> [What you need to do]:
Using the text on the received Greek text below, explain in one to three sentences why Erasmus turned part of the Apocalypse into Greek from the Latin.

START Document text

It is always an ungracious thing to differ from one to whom we are under such great obligations as we are to Mr. Scrivener. His work is most accurate, scholarly, and clear; but there is one point on which we are obliged to dissent from him, and that is, his excessive attachment to the received text. That text has hardly any claim to our regard, except such as custom gives; it is simply the text which was formed by Erasmus and Robert Stephens from most imperfect sources. Not one of the great MSS. was so much as known in their days. Mr. Scrivener himself confesses the inferiority of their materials. As the MS. which alone Erasmus used in the Apocalypse was deficient in the last six verses, he turned these into Greek from the Latin, and some portions of his version, which are found in no one known Greek MS. whatever, still cleave to our received text. "Similarly," as Mr. Scrivener says, "there is no cause for believing that either Codex B, or any MS. much resembling it in character, or any other document of high antiquity or firstrate importance, was employed by the editors of the earliest printed edition of the Greek Testament-the Complutensian Polyglot."

We may indeed thankfully admit that our received text might have been much worse. Had it followed our other English MS., known as "Beza," or "D," and now at Cambridge, we should have had some strange additions and variations; but, on the other hand, it might now be superseded by something much better; and to cling to it, instead of accepting thankfully the new and better treasures which God in His mercy has given to the Church of these latter days, seems to us a mistaken course, not only as regards scholarship, but also as regards practical usefulness.

Those who think highly of our received text, (which is, roughly speaking, the text of the cursive MSS.,) do so on the supposition that these MSS. contain a text much older than themselves; one running parallel, as it were, with that of the great Uncials, but somehow not committed to writing till a considerably later date. But if this be assumed, why may we not suppose that the Sinaitic and Vatican MSS. also contain a text very much older than even they are, which would bring us to a very high antiquity indeed? However valuable the testimony of the later MSS. may be, when the earlier are divided in their readings, anything like a consensus of the old-" those title deeds," as Mr. Scrivener finely calls them, "of Christianity"—would, we believe, be adopted by such scholars as Lachmann, Tischendorf, Tregelles, and Alford, without any hesitation at all.

But this is a digression from the account of the Cambridge MS., "D." It was presented to the University by the famous Beza, in 1581, and is now to be seen in the new building of the Library. Its text is unique. No other MS. contains such bold and extensive interpolations (six hundred, it is said, in the Acts alone) countenanced, where they are supported at all, by the old Latin and some of the Syriac versions. It is by far the least valuable of the great Uncials, but curious and interesting in its divergences, as well as in its agreement with the old Latin.

END Document text
START Information

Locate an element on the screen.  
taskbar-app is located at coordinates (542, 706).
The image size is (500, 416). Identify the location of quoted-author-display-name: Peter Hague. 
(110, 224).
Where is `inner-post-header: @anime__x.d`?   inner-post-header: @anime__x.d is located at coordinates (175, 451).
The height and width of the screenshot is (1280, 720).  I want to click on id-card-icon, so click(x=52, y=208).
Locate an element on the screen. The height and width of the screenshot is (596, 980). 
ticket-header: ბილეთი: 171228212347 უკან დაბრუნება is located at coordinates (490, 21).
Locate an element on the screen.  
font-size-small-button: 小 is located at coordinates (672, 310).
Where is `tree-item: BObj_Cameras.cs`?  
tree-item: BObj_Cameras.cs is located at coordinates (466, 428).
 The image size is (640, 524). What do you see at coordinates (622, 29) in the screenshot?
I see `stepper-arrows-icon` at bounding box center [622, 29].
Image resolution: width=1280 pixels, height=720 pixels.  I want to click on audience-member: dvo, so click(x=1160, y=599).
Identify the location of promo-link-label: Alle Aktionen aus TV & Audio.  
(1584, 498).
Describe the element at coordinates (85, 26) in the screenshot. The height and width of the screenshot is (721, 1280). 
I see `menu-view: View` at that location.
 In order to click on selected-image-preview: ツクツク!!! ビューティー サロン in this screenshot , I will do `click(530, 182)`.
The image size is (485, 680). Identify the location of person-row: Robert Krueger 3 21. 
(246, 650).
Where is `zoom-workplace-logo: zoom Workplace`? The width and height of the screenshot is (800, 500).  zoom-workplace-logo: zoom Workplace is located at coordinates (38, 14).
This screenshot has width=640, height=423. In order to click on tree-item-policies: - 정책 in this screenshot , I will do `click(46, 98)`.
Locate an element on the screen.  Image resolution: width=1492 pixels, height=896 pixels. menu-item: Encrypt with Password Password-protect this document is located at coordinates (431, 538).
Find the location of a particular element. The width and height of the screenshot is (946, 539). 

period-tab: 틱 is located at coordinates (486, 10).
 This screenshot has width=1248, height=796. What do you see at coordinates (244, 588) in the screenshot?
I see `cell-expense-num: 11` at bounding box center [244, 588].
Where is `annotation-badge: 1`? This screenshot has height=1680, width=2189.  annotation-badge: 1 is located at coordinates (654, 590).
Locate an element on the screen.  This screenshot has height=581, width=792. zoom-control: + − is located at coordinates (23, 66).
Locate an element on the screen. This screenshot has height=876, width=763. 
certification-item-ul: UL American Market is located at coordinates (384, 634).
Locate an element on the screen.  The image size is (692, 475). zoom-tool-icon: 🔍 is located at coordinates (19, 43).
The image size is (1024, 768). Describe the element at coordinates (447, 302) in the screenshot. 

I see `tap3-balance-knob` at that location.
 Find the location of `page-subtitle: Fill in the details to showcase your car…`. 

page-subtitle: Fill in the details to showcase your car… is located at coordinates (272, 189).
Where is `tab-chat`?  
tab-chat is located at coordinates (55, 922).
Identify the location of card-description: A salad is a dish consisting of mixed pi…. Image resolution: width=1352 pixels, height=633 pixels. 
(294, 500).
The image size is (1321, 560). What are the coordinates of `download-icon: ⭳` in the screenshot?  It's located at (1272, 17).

END Information

> [Solution]:
The only manuscript Erasmus used for the Apocalypse was missing the last six verses, so he translated those verses into Greek from the Latin. Some parts of his version, which appear in no known Greek manuscript, are still in the received text.